§ **Page extract**
§ §

It had been an interesting trip from Johannesburg to Mwene Ditu in the DRC (or Zaire as it was at the time). And now we were on our way to the missionary home in Mbuji-Mayi, along the only stretch of tar road in the interior of Zaire.
We had arrived by train from Kamina, a 13 hour trip that should have taken about 4 hours.
The local banker met us on the station platform. Not only was the banker standing on the platform, but so was his jeep! It wouldn’t have been so bad if he knew how to drive! The back of the jeep bumped the side of the train as the banker let go the clutch as if it were just about to bite him. Grating the gears we lunged forward toward a tin kiosk – the shop owner dived for cover. The soldiers at the gate leading out of the station area saluted nervously as we lurched and spluttered out on to the road. “Je m’appel Jean” said the banker turning to look at us hanging on for dear life in the back seat. We both nodded enthusiastically not knowing what he had just said, just praying he would just look at the road ahead!

Jeep in the jungle
Jean took us to a little hotel next to the station. Gesturing wildly, he made us understand that we were to spend the night there and that he would come for us later. It was 4am and we wondered what the point was, and since we had no money, we would have rather have been on our way. But there was no way out, Jean just didn’t understand what we were trying to say.
The little hotel room was simple to say the least, one bed, a bucket of cold water and a French style toilet. We tossed a coin to see who was going to “sleep” on the bed. Soon we were both on the floor since the bed was infested with all manner of creatures, living and dead…
The next morning, three hours later, Jean came past to pick us up. We heard the jeep coming down the road, Jean had forgotten to take the jeep out of first gear and the engine was screaming like a banshee at the early morning traders setting up their stalls. Jean gestured to his mouth and we understood we were going to eat something – “Oh, please God, let it be edible!”

§ §

§ **Extracted records**
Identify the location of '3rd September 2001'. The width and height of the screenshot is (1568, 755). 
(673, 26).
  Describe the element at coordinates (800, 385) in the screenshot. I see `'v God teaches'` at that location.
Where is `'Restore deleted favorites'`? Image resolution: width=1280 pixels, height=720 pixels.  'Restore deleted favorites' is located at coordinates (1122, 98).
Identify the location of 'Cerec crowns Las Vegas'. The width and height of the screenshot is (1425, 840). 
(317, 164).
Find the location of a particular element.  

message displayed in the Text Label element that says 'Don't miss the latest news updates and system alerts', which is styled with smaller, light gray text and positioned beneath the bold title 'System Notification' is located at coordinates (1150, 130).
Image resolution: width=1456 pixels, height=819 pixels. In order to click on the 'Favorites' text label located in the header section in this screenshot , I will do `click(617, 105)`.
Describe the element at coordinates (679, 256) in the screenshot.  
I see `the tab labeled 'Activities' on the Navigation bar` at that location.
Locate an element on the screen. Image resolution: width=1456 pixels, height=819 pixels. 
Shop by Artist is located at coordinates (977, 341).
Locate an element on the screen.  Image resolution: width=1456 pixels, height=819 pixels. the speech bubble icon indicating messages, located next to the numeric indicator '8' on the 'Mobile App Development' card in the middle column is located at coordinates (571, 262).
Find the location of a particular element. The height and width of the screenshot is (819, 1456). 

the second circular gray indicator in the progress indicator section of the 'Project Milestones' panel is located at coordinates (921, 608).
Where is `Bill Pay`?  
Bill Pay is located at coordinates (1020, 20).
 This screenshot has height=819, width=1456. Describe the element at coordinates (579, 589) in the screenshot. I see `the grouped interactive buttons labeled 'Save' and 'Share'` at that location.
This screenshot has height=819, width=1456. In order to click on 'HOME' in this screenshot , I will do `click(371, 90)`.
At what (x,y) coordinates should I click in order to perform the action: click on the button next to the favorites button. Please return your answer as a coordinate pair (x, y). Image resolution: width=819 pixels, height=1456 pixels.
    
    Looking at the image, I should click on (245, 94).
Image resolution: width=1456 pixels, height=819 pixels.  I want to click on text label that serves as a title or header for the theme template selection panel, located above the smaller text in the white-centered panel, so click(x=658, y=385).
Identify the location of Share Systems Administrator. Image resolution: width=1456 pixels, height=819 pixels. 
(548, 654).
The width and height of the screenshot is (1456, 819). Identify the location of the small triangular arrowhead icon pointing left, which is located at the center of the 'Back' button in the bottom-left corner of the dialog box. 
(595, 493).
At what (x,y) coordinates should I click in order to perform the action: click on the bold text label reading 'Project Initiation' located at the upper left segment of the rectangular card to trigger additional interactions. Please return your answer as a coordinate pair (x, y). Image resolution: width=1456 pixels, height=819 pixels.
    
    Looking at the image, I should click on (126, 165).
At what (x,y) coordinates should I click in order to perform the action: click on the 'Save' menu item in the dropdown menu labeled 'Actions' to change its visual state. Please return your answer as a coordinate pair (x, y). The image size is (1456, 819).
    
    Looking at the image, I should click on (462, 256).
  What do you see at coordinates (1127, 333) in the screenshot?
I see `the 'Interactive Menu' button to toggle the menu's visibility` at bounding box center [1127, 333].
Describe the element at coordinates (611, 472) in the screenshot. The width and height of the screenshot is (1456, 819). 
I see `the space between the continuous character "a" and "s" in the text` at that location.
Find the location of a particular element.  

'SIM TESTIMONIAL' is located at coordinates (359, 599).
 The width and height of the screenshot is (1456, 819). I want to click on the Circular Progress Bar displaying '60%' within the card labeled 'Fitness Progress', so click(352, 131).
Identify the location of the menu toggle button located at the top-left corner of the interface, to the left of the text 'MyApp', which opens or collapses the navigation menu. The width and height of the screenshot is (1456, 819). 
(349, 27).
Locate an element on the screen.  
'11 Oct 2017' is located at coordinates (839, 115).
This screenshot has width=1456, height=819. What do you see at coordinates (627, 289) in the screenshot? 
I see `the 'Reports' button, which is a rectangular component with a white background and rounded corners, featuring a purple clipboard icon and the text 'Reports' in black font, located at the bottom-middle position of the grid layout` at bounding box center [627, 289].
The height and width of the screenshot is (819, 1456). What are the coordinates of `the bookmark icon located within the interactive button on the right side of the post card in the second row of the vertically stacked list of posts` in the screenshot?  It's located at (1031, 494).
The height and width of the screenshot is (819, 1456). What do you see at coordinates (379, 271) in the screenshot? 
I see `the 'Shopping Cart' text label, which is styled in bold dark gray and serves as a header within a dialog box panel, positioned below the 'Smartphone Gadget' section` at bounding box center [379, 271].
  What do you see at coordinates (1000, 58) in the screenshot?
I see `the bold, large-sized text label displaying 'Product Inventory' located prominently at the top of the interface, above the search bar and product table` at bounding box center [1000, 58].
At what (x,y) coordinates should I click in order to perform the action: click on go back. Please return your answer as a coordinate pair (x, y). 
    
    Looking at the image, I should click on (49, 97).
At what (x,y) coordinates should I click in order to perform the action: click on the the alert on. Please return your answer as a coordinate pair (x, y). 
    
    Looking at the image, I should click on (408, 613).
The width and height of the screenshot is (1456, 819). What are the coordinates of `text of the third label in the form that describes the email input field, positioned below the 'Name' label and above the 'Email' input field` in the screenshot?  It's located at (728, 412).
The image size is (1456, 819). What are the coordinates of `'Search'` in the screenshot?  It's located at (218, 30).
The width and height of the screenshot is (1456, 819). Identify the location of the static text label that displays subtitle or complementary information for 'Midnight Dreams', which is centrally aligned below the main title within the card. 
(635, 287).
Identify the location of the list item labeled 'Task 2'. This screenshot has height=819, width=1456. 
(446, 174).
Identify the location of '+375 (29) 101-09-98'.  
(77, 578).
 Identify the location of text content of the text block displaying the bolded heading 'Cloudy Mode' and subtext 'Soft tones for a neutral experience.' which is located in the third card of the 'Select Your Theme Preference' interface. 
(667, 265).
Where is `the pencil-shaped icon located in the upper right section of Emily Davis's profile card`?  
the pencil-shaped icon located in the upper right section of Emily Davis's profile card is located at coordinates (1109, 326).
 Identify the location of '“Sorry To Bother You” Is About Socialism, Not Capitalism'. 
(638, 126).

§ §

§ **Work to complete**
Continue the account of the journey through Zaire from its last sentence.

§ **Solved exercise**
Egg on toast! Phew! But how were we gong to pay, our travelers cheques were useless – our host, the banker, had no clue what they were. We ate anyway, hoping the eggs were chicken eggs. Jean pulled a wad of Zaire notes our of his pocket, peeled off a few hundred thousand, letting us know with a wave of is hand that he was paying.
Soon were we back in the jeep, our knuckles hanging onto the sides, white with tension and rucksacks in the back. Jean had another passenger today – a skinny bug eyed man with buck teeth who sat in the front clutching a vise grip and a screw driver. “Mechanic” grinned Jean, seeing our puzzled stare.
And we were off! It dawned on us that the jeep was the only vehicle we had seen in town. “Jean must have run the others off the road” we mused as the jeep lurched into fourth from second and straight back to first.